Exercise brief
Exact copy, pictures excluded: the lines from the one containing "Task: Click the Tier 1 label" to the end of the listing.

Stored data
[Start of Attachment]
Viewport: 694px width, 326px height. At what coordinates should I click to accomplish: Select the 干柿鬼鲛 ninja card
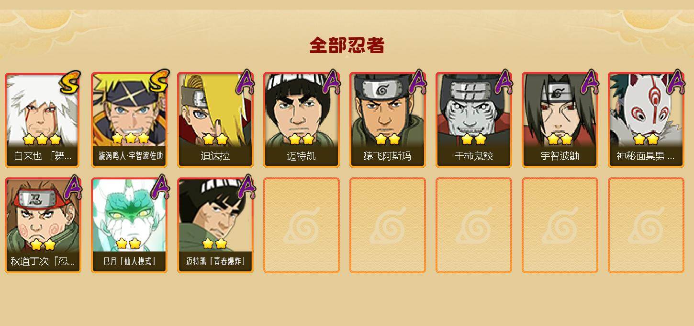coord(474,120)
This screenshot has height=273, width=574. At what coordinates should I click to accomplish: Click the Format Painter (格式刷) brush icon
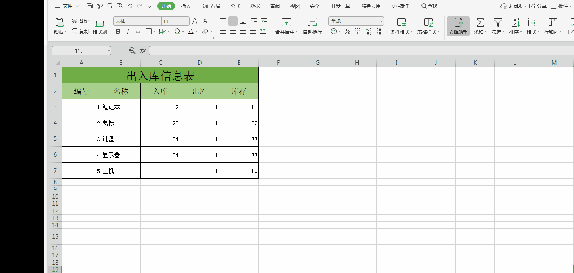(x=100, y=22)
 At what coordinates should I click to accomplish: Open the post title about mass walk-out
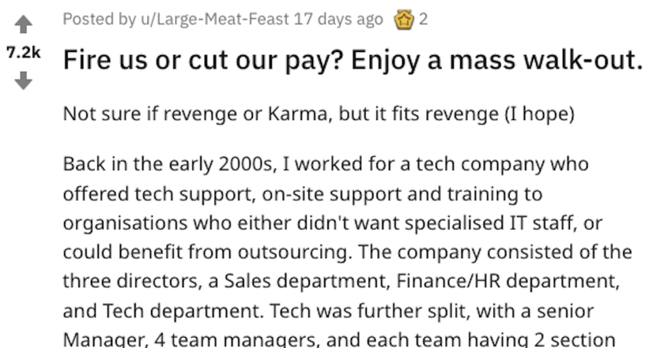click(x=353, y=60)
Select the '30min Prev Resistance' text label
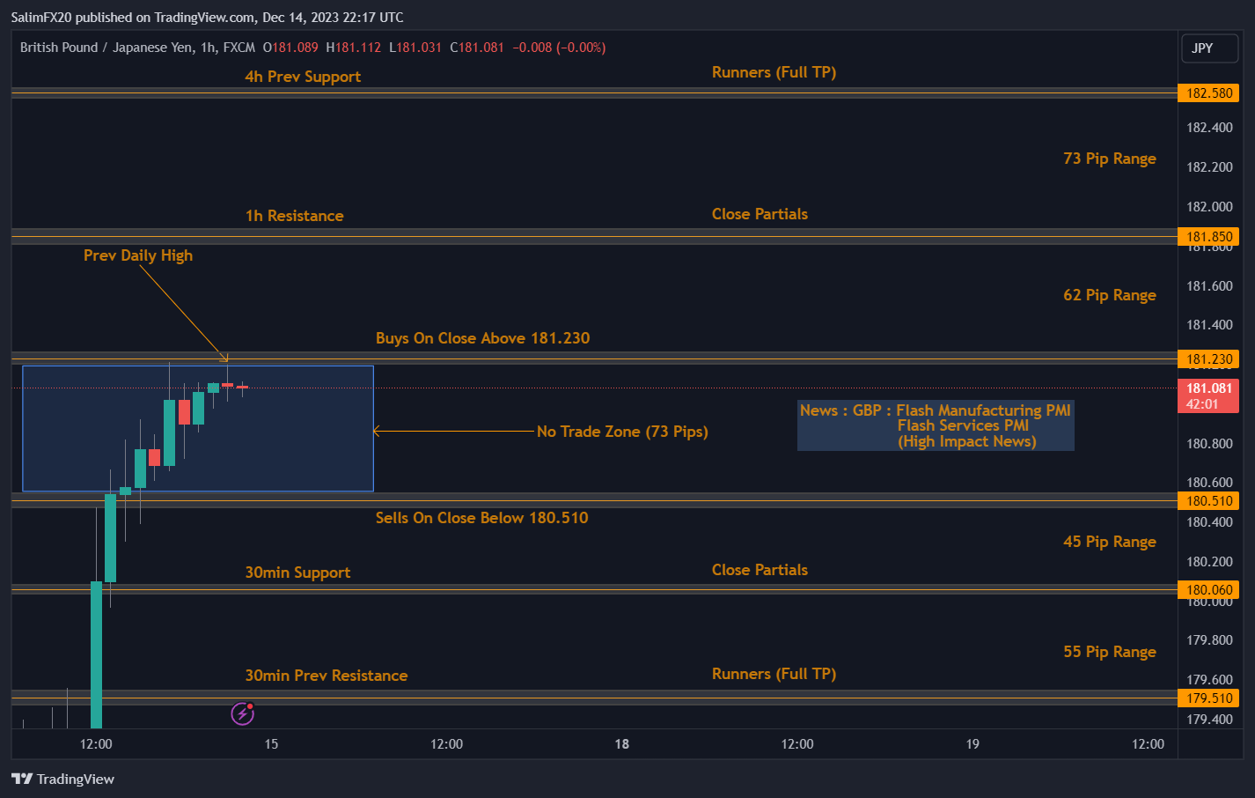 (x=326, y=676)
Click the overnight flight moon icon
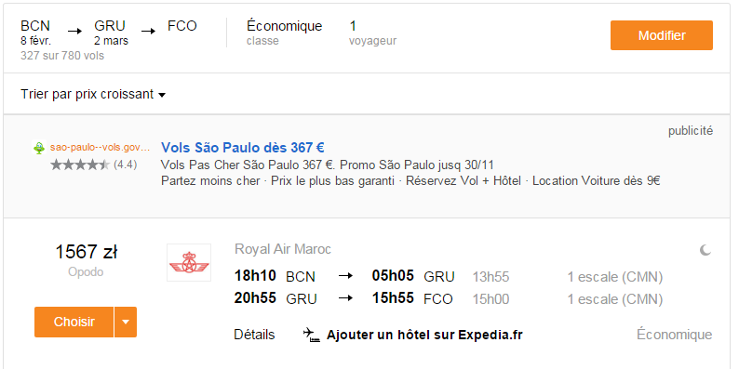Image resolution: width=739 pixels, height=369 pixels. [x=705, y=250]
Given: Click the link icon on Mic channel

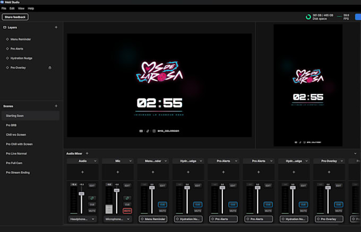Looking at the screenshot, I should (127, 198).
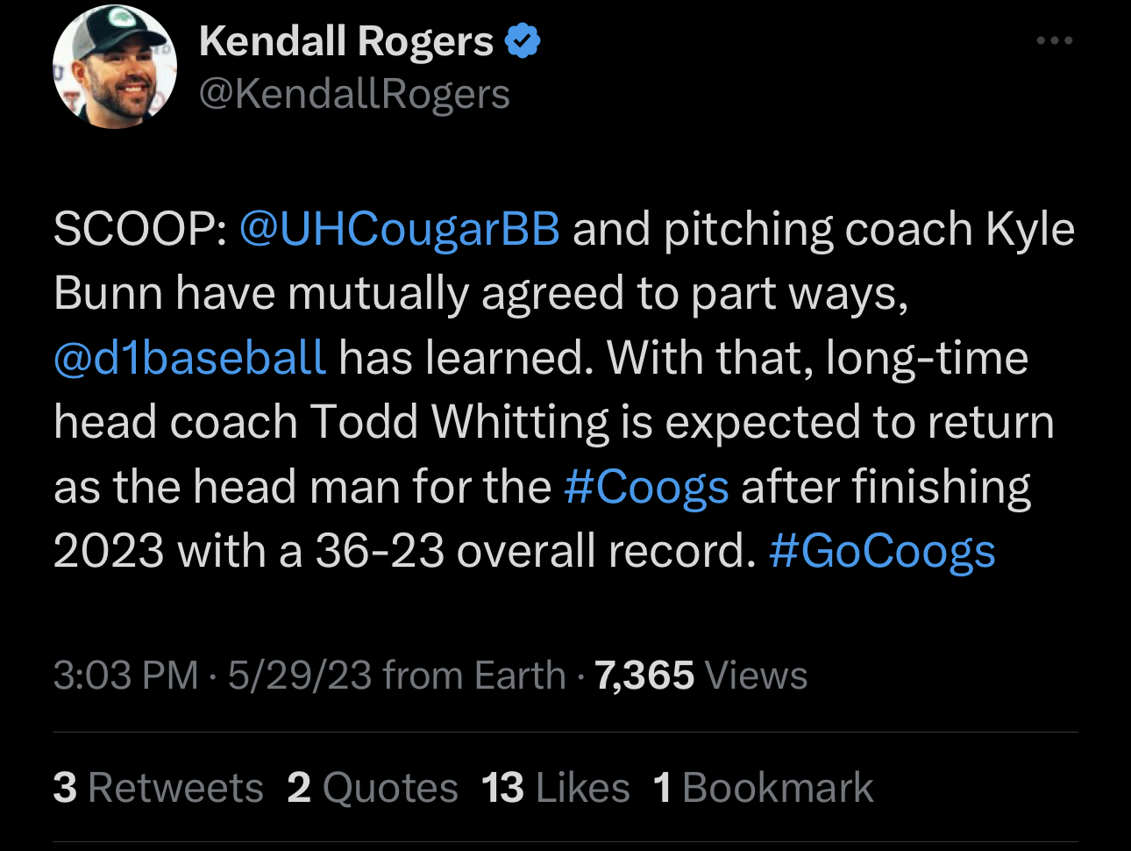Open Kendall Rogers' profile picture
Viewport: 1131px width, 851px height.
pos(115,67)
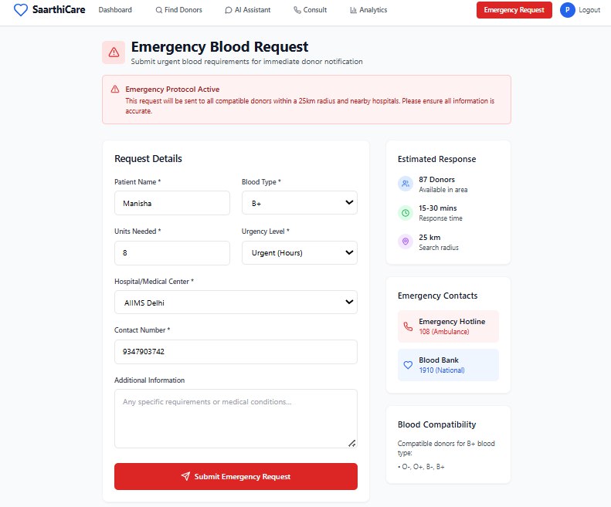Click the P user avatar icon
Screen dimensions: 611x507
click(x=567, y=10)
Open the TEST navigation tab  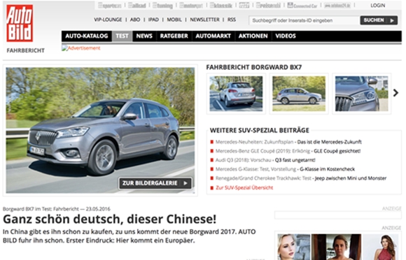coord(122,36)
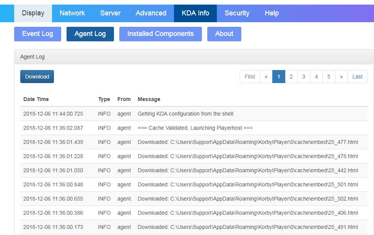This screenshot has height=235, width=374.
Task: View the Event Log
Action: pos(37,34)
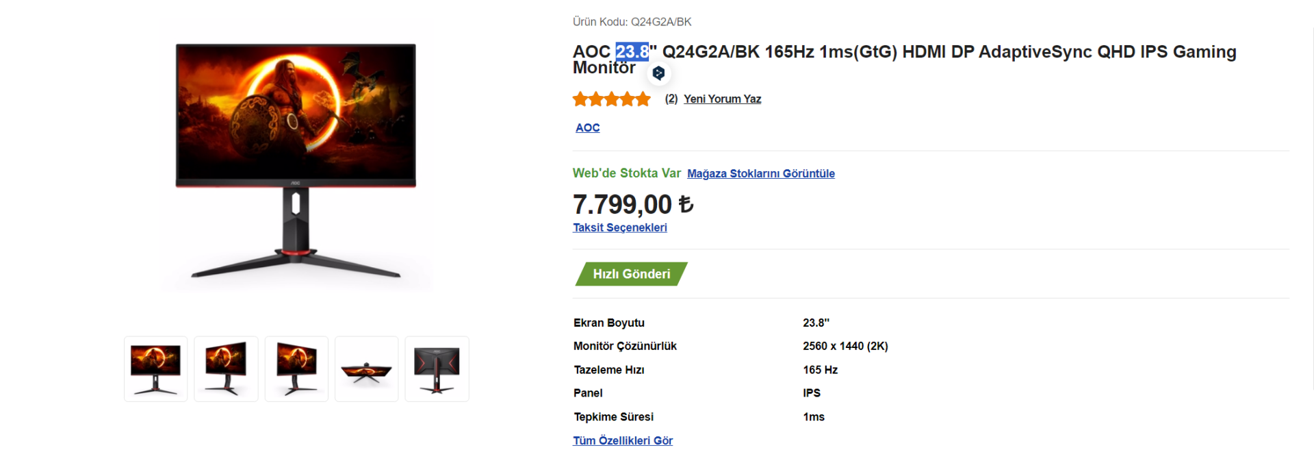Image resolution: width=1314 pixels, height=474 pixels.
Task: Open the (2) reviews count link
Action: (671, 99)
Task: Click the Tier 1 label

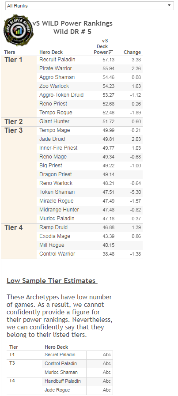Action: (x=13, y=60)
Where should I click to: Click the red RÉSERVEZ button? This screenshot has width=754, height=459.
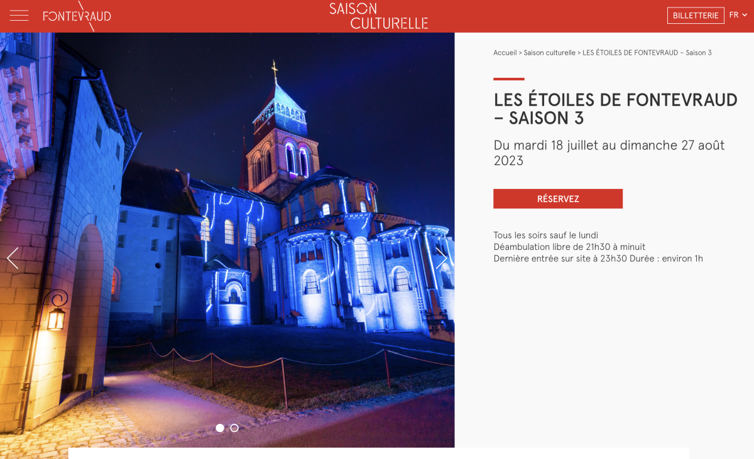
[End of Attachment]
Your solution
Task: Click the Tier 1 label

Action: (x=13, y=60)
Where should I click to: Click the red RÉSERVEZ button? This screenshot has width=754, height=459.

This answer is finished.